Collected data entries

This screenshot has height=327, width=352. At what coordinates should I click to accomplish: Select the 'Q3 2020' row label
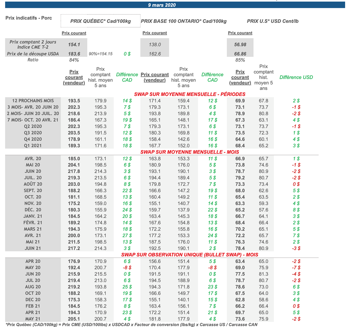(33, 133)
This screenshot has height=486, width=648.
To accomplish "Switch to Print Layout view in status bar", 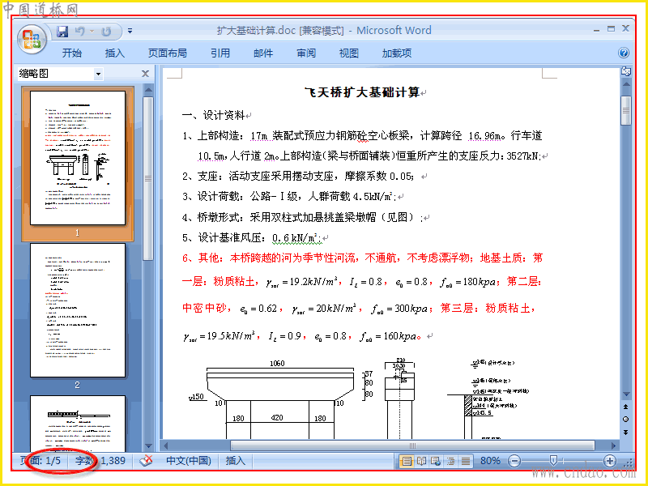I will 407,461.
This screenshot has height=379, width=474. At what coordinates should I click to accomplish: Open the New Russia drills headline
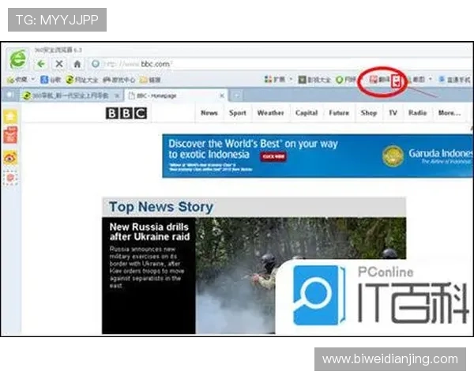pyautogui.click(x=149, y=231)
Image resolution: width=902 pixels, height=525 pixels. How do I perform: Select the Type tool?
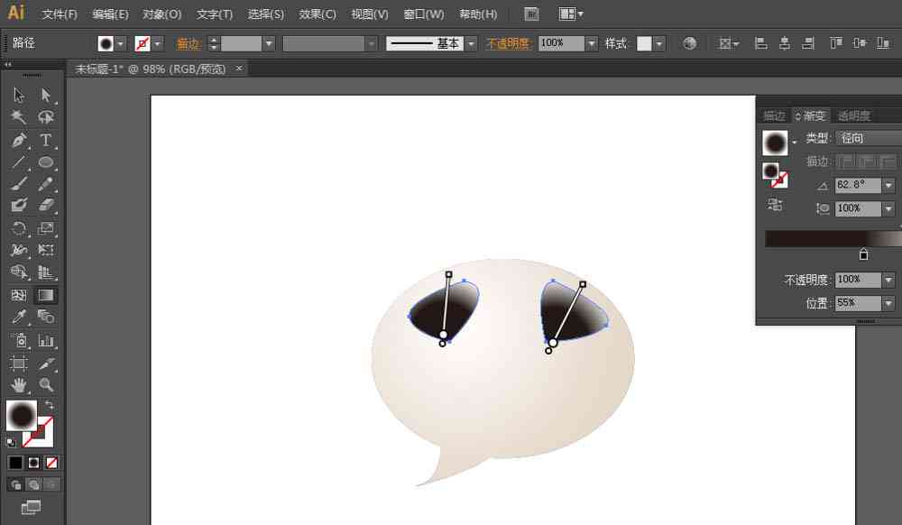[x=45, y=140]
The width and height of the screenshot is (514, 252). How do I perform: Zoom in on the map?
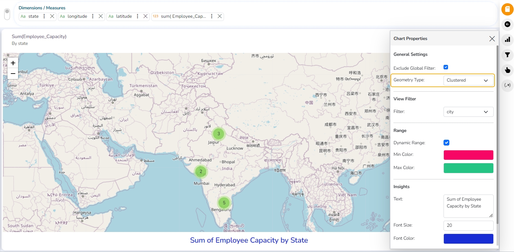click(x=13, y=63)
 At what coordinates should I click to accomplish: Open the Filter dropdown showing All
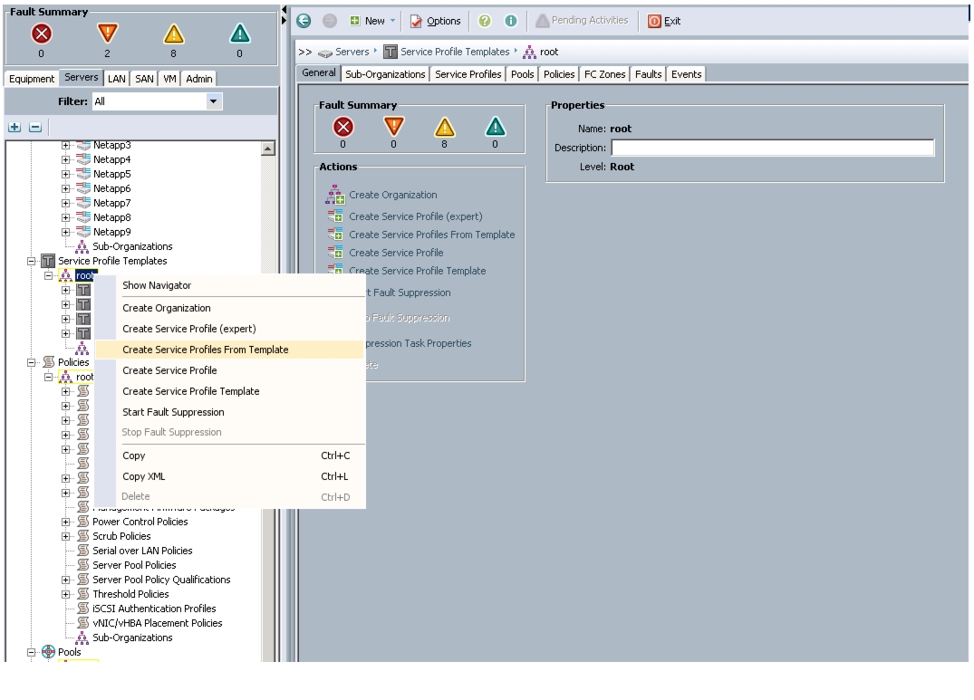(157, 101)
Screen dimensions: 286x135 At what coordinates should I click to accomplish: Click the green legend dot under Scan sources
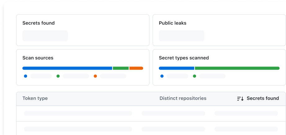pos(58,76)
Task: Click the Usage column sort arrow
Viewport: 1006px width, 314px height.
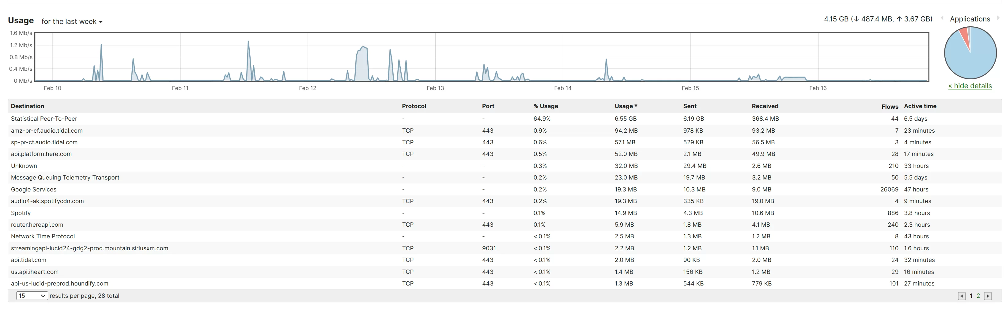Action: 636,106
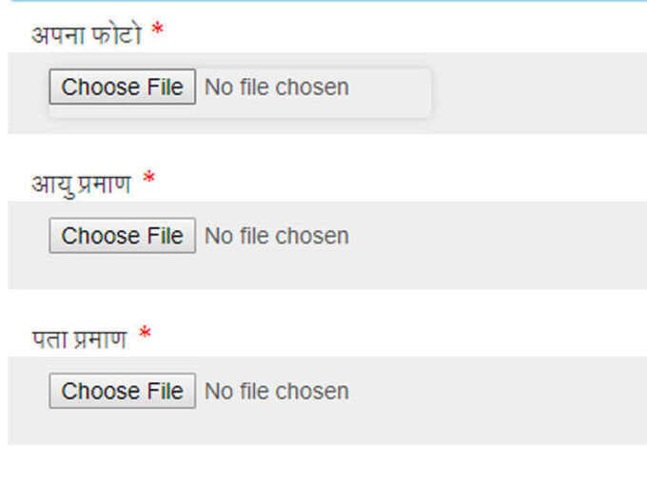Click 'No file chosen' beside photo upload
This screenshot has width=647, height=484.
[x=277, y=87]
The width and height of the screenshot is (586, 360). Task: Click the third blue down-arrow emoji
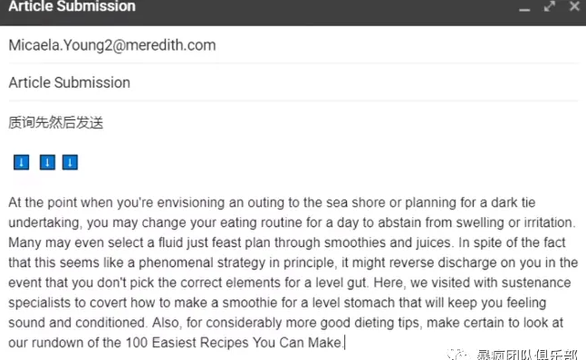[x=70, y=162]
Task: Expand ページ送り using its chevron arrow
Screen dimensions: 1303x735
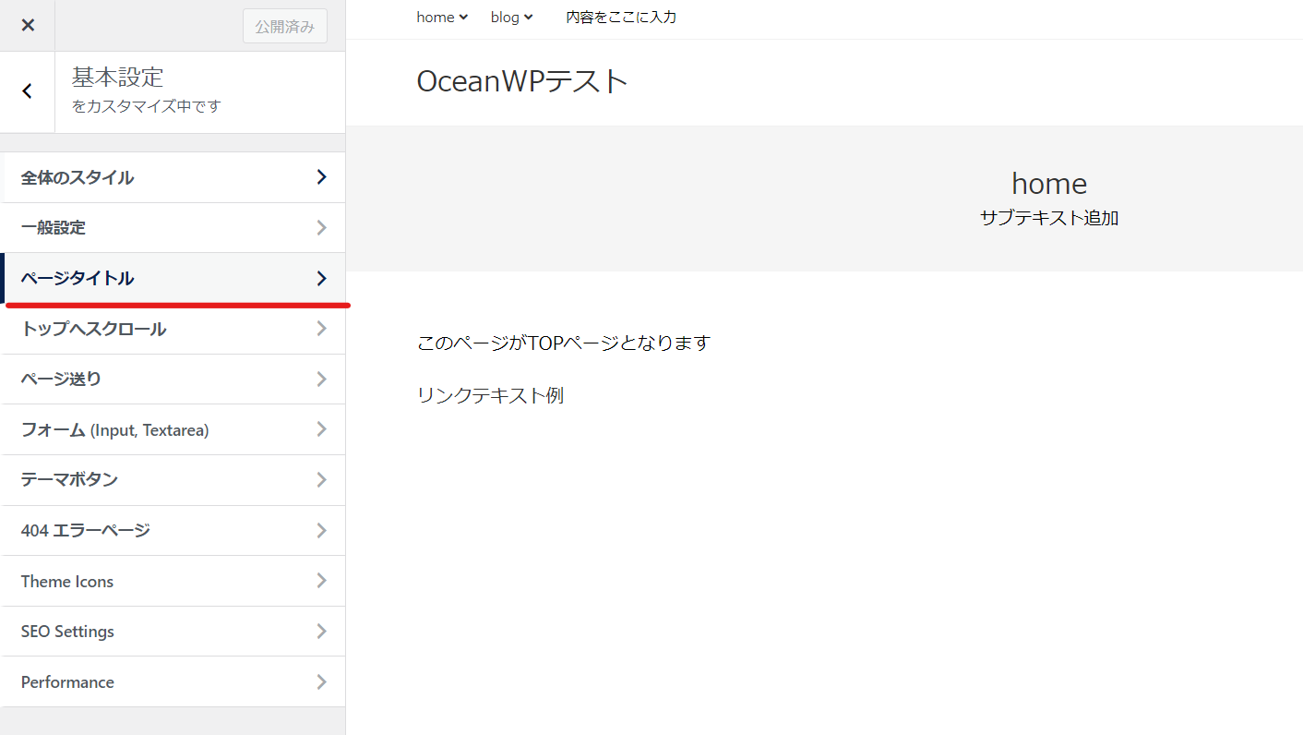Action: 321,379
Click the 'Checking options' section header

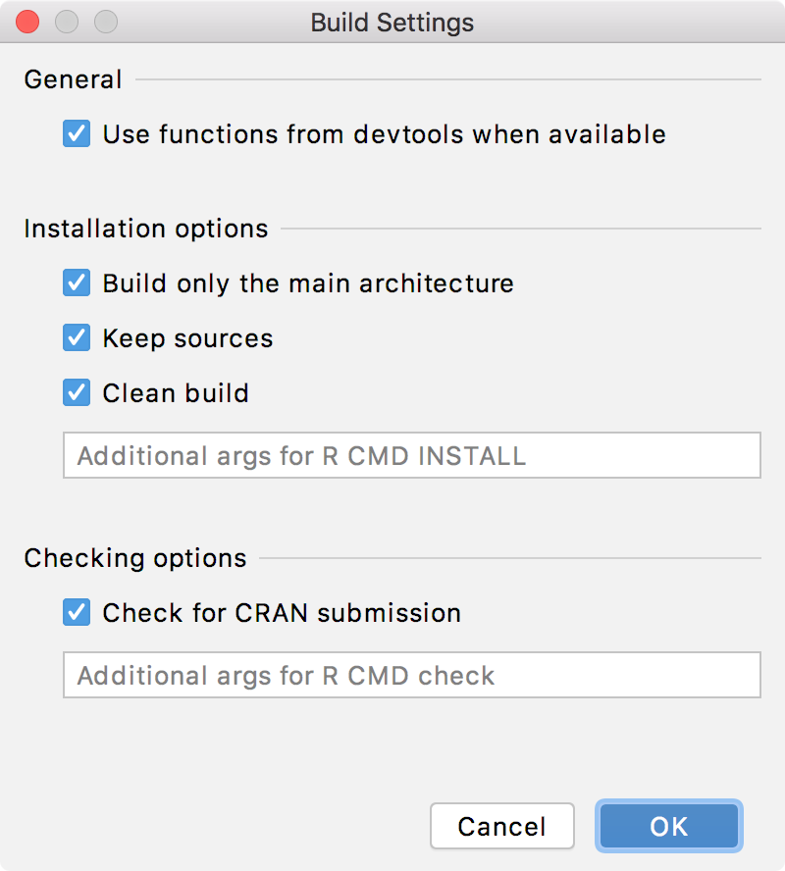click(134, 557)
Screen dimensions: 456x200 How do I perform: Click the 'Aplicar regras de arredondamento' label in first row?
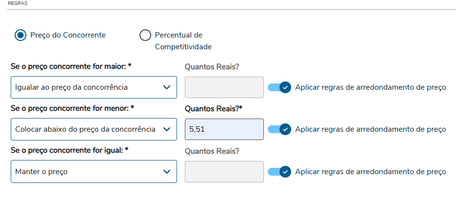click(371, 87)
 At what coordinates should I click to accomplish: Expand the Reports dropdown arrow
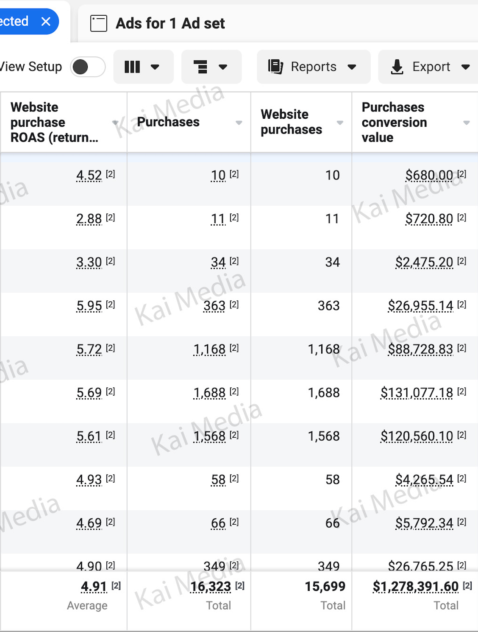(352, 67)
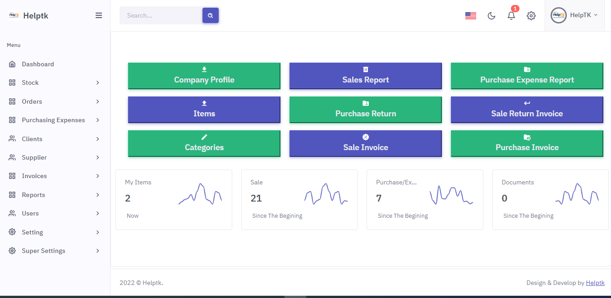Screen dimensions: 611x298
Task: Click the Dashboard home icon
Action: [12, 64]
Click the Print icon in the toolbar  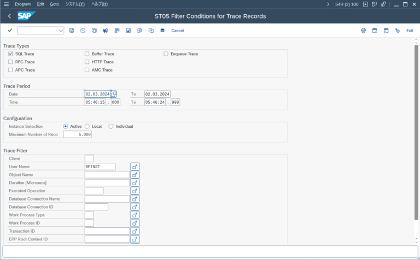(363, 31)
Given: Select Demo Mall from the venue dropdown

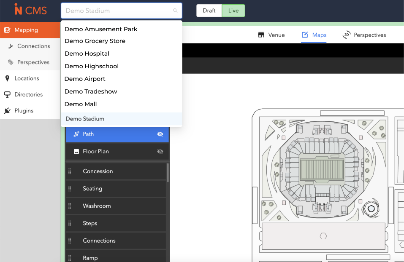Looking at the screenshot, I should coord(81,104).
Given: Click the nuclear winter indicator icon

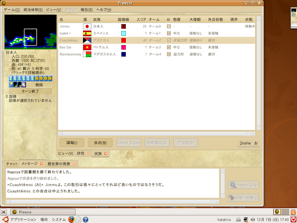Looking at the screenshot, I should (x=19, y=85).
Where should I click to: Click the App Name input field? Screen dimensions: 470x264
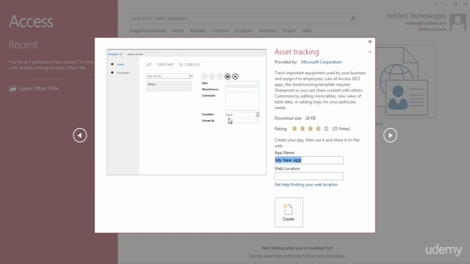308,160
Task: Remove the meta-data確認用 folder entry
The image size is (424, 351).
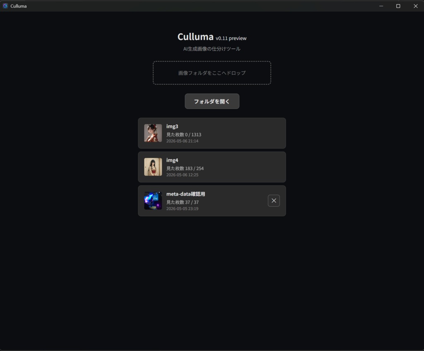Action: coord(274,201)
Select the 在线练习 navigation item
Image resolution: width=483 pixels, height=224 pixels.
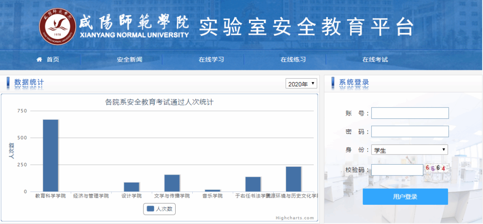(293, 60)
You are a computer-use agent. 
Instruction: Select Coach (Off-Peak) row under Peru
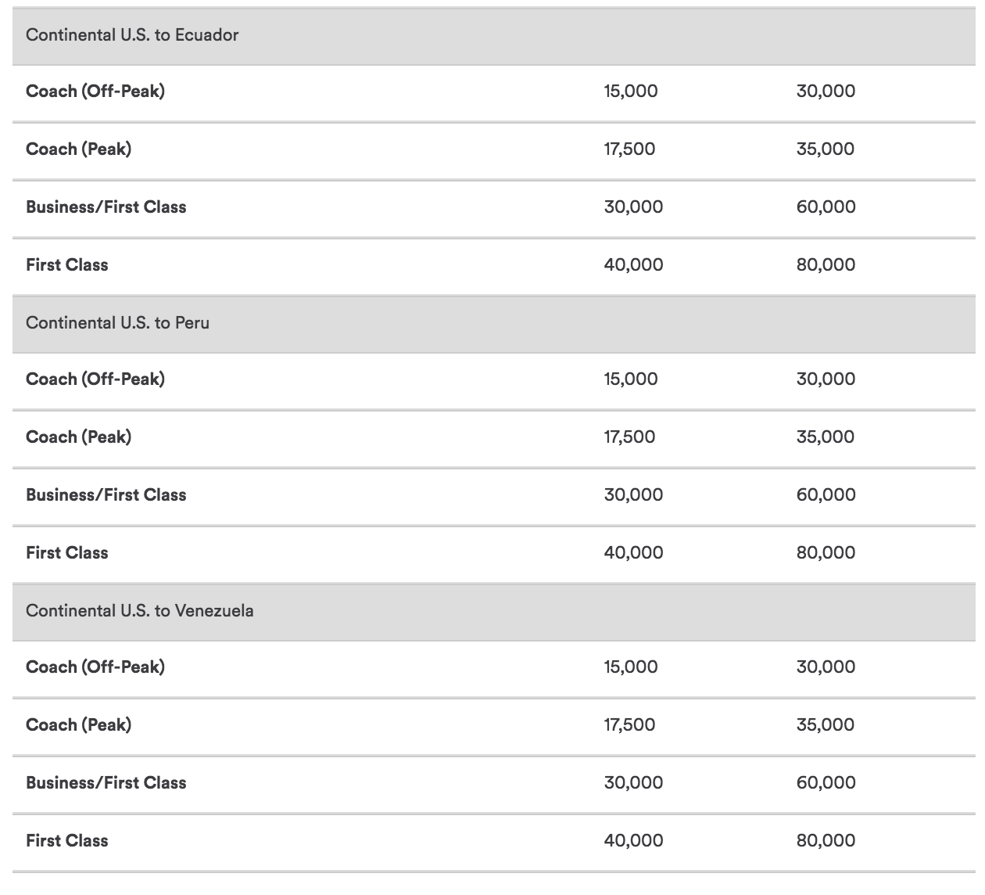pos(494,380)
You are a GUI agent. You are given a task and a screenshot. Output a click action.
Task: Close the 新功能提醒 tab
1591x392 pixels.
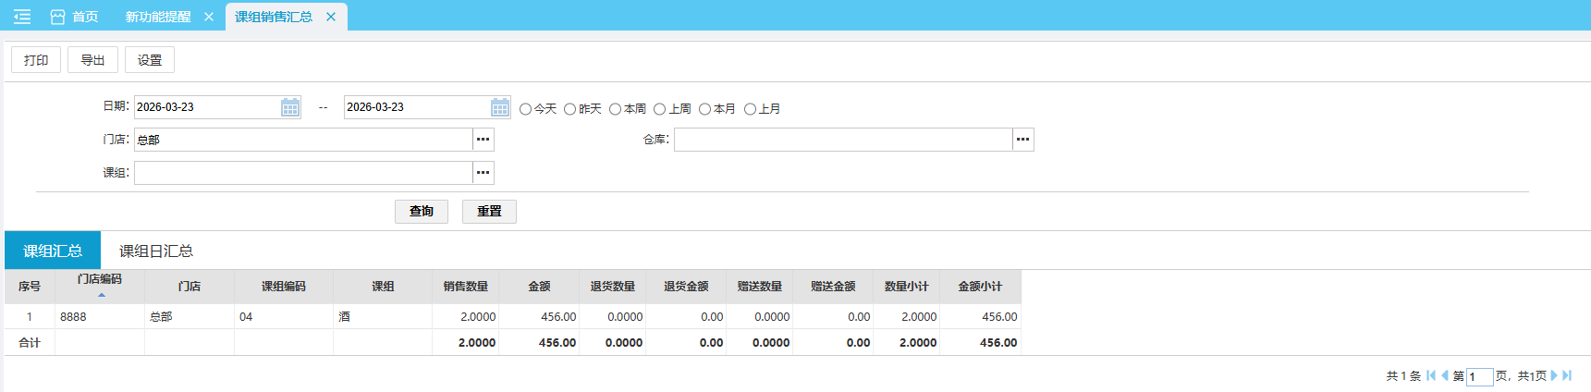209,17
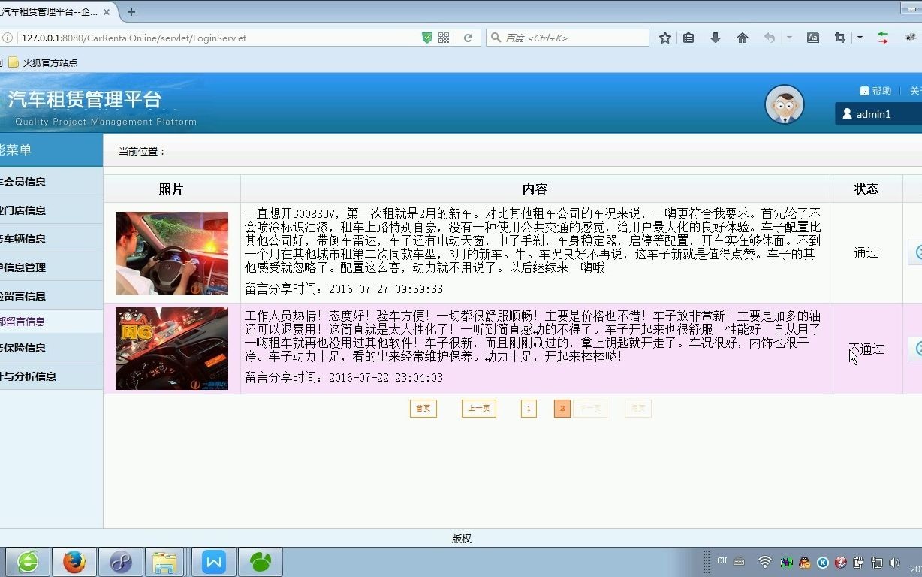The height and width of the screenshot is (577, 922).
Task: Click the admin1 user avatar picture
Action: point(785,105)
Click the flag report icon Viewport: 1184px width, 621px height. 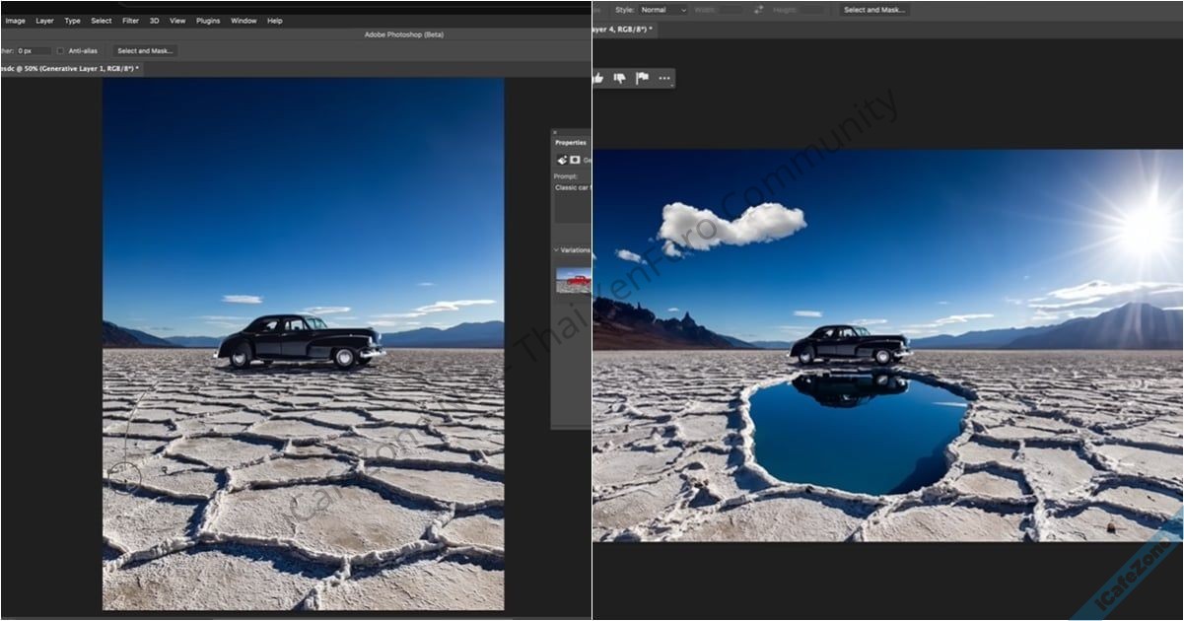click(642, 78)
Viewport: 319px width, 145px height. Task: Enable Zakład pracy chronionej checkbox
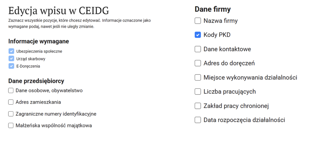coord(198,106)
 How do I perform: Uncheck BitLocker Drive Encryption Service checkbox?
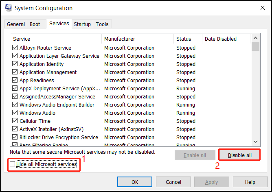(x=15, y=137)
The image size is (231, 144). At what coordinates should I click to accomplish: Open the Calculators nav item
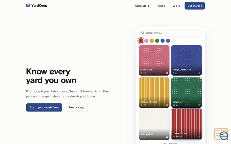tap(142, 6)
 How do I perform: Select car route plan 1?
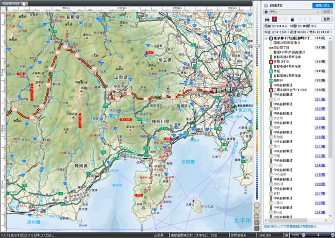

WHAT THE TASK ASKS -
Treat the line with "The image size is (424, 351)." as the start and the line with "Task: Close the 新功能提醒 tab" as the end, and return exactly that span of the data above, both ends included, without pictures.

EXERCISE ANSWER -
The image size is (424, 351).
Action: coord(274,201)
Select the 在线练习 navigation item
Image resolution: width=483 pixels, height=224 pixels.
(293, 60)
You are a computer-use agent. 
Instruction: Select Coach (Off-Peak) row under Peru
pos(494,380)
You are a GUI agent. You are given a task and a screenshot. Output a click action.
Task: Close the 新功能提醒 tab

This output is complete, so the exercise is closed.